3. Jeff Bagwell; 1B; Astros; 1991-2005
Year on ballot: 3rd (named on 56.0% of ballots last year)
Career stats: 9,431 PA; .297/.408/.540; 449 HR; 1,529 RBI; 1,517 R; 202 SB
bWAR, rank among candidates: 76.7, 3rd
JAWS, ranks among candidates: 61.7, 3rd

This really shouldn't be difficult. Bagwell is a gobsmackingly obvious Hall of Famer by any reasonable standard, yet he is on the ballot for the third time and seems unlikely to make it in this time around.
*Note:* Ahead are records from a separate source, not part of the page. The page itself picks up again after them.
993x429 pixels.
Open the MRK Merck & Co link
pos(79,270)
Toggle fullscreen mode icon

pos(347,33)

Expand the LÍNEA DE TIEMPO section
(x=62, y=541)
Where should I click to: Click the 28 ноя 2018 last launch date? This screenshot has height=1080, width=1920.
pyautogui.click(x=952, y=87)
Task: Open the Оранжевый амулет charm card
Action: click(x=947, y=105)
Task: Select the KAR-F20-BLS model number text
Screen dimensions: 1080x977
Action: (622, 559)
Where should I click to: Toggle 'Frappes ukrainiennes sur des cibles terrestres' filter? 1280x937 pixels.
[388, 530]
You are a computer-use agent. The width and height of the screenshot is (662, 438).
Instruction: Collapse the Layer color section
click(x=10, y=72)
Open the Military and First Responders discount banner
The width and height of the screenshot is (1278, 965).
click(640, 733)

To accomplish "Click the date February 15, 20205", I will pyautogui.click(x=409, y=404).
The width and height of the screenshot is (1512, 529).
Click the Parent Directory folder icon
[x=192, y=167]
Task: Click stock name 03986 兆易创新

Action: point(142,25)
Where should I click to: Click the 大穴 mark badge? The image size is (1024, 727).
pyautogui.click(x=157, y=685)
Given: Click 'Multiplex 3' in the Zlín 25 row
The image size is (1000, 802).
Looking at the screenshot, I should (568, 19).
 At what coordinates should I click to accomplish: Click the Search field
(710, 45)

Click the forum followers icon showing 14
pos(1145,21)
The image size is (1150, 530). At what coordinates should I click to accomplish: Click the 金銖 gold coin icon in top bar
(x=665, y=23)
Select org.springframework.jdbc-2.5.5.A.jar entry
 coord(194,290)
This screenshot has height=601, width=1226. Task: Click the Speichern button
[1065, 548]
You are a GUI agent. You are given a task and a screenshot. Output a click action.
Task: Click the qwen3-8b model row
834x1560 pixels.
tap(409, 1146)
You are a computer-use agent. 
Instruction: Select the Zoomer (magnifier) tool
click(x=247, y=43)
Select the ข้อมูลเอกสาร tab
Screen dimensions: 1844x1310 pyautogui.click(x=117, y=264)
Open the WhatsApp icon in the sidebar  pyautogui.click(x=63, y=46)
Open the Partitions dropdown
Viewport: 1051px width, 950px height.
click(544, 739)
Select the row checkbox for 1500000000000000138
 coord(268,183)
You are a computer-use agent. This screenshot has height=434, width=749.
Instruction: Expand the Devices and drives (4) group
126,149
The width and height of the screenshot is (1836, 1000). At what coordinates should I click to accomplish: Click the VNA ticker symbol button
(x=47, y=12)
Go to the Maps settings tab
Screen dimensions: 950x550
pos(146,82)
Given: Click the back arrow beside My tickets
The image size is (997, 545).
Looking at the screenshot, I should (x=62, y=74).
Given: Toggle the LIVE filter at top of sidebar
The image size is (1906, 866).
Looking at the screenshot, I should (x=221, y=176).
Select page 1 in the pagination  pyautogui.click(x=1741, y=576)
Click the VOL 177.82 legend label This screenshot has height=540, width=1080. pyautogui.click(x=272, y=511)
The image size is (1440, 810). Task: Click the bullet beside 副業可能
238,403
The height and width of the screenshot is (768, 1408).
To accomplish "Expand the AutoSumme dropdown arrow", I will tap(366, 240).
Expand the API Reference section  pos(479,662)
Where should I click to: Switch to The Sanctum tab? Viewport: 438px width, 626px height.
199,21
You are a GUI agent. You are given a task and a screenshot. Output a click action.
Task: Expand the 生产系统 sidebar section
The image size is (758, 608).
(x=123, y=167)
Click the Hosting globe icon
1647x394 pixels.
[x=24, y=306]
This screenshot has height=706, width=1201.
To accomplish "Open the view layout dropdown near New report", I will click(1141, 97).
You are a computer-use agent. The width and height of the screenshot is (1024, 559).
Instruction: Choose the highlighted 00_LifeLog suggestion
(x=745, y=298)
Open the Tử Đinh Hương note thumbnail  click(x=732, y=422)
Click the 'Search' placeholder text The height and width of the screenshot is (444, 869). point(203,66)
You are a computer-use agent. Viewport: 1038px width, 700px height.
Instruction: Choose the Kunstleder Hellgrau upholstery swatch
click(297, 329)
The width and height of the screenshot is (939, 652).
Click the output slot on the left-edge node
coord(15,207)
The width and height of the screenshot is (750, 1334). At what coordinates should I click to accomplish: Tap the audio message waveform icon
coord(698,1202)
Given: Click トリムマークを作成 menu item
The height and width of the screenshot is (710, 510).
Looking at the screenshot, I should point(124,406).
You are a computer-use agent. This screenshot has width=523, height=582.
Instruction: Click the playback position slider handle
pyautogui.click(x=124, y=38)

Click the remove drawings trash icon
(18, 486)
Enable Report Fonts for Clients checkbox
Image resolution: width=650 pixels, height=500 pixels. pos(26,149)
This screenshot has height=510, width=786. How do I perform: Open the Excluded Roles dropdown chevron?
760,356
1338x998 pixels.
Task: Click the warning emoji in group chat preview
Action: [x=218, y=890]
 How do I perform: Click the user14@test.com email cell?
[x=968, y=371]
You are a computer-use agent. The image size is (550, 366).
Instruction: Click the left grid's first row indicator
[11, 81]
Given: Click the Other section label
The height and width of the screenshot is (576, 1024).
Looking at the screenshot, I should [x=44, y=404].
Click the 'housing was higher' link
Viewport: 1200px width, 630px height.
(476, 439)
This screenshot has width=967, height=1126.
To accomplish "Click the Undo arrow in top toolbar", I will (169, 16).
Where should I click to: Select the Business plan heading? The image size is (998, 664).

Consider, for instance, his top-100 all-time rankings in several important categories: 67th in total bases, 65th in doubles, 63rd in runs scored, 56th in times on base, 46th in RBI, 42nd in extra-base hits, 41st in OBP, 40th in times hit by pitch, 38th in OPS+, 37th in slugging, 36th in home runs, 28th in walks, 25th in sac flies and 22nd in OPS. Add to that an NL MVP Award, five additional top-10 MVP finishes, a Rookie-of-the-Year award, a Gold Glove and three Sliver Sluggers.

In terms of bWAR, Bagwell comfortably exceeds the established Hall of Fame standards for career and peak value. Moreover, according to JAWS, Bagwell is the sixth-best first baseman of all-time. The only case against Bagwell's enshrinement? Innuendo.

Bagwell, presumably because he hit for power, played when he did and looked somewhat muscular, has been lumped in with confirmed PED users and sorta-kinda confirmed PED users. This is, needless to say, outrageously unfair, but some voters and observers have sanctioned themselves to pass judgment based solely on assumptions they're not qualified to make.  

Insofar as Bagwell is concerned, you generally see two misguided attacks. The first, put on shameful display by ESPN's Pedro Gomez, is to proclaim that Bagwell hasn't denied PED use even though, in point of fact, he has very forcefully denied PED use. (Bonus points to Gomez for then resorting to the "take my ball, flip the bird from a safe distance, and then run home" defense when confronted with the facts on record.)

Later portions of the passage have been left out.